Nymphaea carpentariae
- Conservation status: Special Least Concern (NCA)

Scientific classification
- Kingdom: Plantae
- Clade: Tracheophytes
- Clade: Angiosperms
- Order: Nymphaeales
- Family: Nymphaeaceae
- Genus: Nymphaea
- Subgenus: Nymphaea subg. Anecphya
- Species: N. carpentariae
- Binomial name: Nymphaea carpentariae S.W.L.Jacobs & Hellq.

= Nymphaea carpentariae =

- Genus: Nymphaea
- Species: carpentariae
- Authority: S.W.L.Jacobs & Hellq.
- Conservation status: SL

Species of water lily

Nymphaea carpentariae is a species of waterlily native to Queensland and Western Australia.

==Description==
===Vegetative characteristics===
Nymphaea carpentariae is a perennial plant with 4 cm wide, globose to elongate rhizomes. The 45 cm wide, orbicular-elliptic leaves have dentate margins.

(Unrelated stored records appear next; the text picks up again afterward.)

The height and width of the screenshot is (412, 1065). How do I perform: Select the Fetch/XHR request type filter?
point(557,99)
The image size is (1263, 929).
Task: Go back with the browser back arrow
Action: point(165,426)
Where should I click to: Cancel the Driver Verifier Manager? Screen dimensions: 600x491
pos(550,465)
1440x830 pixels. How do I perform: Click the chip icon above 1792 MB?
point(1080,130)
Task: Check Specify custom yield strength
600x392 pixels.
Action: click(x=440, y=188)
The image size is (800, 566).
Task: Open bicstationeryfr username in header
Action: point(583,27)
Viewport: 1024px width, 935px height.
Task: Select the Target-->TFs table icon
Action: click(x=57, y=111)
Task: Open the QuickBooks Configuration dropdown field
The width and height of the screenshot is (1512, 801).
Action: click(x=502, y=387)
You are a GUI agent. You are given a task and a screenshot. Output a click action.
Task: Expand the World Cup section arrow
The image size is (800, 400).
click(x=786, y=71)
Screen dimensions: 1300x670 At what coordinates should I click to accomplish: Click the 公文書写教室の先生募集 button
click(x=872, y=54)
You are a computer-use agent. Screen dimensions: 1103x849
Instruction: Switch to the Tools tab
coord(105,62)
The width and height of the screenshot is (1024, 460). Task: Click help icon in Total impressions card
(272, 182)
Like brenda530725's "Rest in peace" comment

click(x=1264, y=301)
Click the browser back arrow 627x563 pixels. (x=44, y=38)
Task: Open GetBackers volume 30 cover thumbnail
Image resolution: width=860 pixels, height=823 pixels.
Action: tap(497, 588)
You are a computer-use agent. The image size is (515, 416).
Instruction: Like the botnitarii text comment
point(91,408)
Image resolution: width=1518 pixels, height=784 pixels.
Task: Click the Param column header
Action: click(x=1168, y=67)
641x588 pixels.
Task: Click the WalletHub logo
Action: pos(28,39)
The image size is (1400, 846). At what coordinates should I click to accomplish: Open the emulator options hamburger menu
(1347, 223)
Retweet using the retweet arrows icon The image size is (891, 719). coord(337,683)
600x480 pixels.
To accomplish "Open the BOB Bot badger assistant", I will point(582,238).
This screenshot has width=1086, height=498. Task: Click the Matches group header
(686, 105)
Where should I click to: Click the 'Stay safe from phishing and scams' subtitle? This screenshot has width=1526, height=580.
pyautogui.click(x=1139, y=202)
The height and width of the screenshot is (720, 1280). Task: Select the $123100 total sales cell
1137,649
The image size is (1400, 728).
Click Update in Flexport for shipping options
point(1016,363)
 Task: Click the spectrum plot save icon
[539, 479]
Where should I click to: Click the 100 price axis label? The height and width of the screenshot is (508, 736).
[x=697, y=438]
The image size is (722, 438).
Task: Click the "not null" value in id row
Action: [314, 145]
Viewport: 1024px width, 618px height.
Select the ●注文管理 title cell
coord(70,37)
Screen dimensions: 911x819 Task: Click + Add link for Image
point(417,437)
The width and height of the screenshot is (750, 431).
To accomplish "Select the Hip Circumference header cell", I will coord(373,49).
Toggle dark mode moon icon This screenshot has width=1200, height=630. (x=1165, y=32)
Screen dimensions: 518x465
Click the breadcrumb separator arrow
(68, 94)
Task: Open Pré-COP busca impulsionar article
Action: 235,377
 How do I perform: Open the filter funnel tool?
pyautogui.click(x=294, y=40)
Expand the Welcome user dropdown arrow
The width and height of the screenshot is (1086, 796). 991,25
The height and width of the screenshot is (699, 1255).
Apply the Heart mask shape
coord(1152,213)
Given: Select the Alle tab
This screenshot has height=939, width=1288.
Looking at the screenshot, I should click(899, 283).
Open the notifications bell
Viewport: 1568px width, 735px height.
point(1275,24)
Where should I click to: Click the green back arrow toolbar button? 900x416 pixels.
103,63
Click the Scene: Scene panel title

===Generative characteristics===
The fragrant flowers rise up to 40 cm above the water surface. The androecium consists of 150-300 stamens. The gynoecium consists of 7-19 carpels. The 4 cm wide, globose fruits bear spherical too elongate-sherical, 2–3.5 mm long, and 2mm wide seeds with continuous rows of 0.1-0.15 mm long trichomes.

==Cytology==
The chromosome count is n = ~42. The genome size is 1447.44 Mb.

==Taxonomy==
===Publication===
It was first described by Surrey Wilfrid Laurance Jacobs and Carl Barre Hellquist in 2006.

===Type specimen===
The type specimen was collected by Jacobs and Hellquist in Burketown, Queensland, Australia on the 18th of April 2005.

===Placement within Nymphaea===
It is placed in Nymphaea subgenus Anecphya.

==Etymology==
The specific epithet carpentariae references the Gulf of Carpentaria, Australia.

==Conservation==
The NCA status of Nymphaea carpentariae is Special Least Concern. According to the Western Australia Conservation status, it is a poorly-known species (P1).

==Ecology==
===Habitat===
It is found in lagoons, and in billabongs.

==Cultivation==
It has a named cultivar Nymphaea carpentariae "Julia Leu".